When working with SQL Server data import and export, there are some rather common pitfalls you can encounter sooner or later. Thus, it is better to be informed about those to avoid them in the future. These pitfalls can lead to data inconsistencies, errors, or performance issues. Here are some of the most frequent ones:

  1. Data type mismatch: One of the most common pitfalls is not matching data types between source and target tables. This can lead to truncation, loss of precision, or conversion errors during the import/export process.
  2. Missing or incorrect data: Failing to validate data before the import/export operation can result in missing or incorrect information in the target table.
  3. Improper handling of NULL values: Not properly handling NULL values can lead to unexpected behavior. For instance, if a column is not configured to allow NULLs in the target table, but the source data contains NULLs, it can cause errors.
  4. Lack of data integrity checks: Neglecting to enforce referential integrity or other constraints can lead to inconsistencies in the target database.
  5. Insufficient permissions: Users without necessary permissions will not be able to perform data import/export operations at all.

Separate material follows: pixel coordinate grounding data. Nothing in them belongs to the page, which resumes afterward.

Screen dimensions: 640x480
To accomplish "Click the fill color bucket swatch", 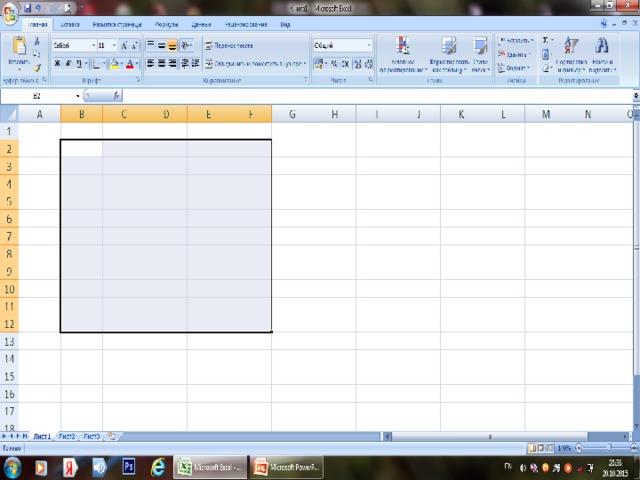I will point(114,64).
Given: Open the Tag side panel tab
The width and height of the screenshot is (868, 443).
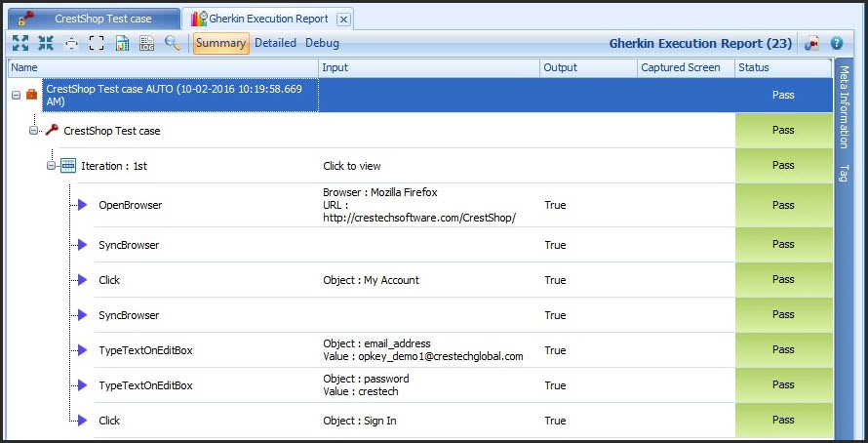Looking at the screenshot, I should click(x=844, y=173).
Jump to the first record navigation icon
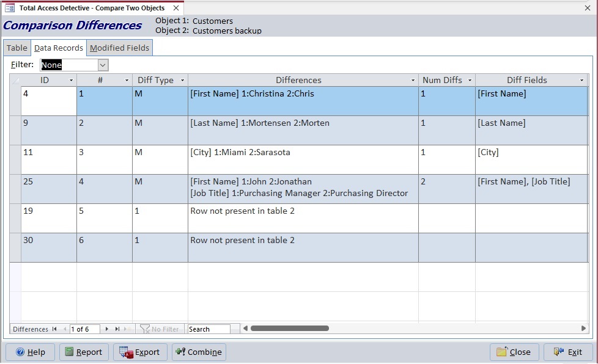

Avoiding these common pitfalls requires careful planning, thorough testing, and a good understanding of both the source and target databases.

Best practices

Taking into account all the common data import and export pitfalls we described in the previous section, the first recommendation suggests itself: avoid those at all costs. However, we will not leave you with just that. There are more tips and tricks to follow for the best experience:

  1. When importing large amounts of data, having improper indexes on the target table can result in slow performance. Make sure to use appropriate indexes since they can help speed up data retrieval.
  2. Keep a close eye on duplicates in the source data since they can lead to integrity issues in the target table.
  3. Always double-check the import/export options before proceeding to avoid accidentally overwriting the existing data in the target table.
  4. Write efficient SQL queries to retrieve and insert data; avoid unnecessary joins or computations.
  5. It is important to implement error handling and logging mechanisms since failing to do so can make it challenging to troubleshoot issues during the import/export process.
  6. Always perform thorough testing in a non-production environment before importing or exporting data on production.
  7. Disable triggers on the target table(s) before starting the import process and re-enable them once the operation is complete to optimize performance.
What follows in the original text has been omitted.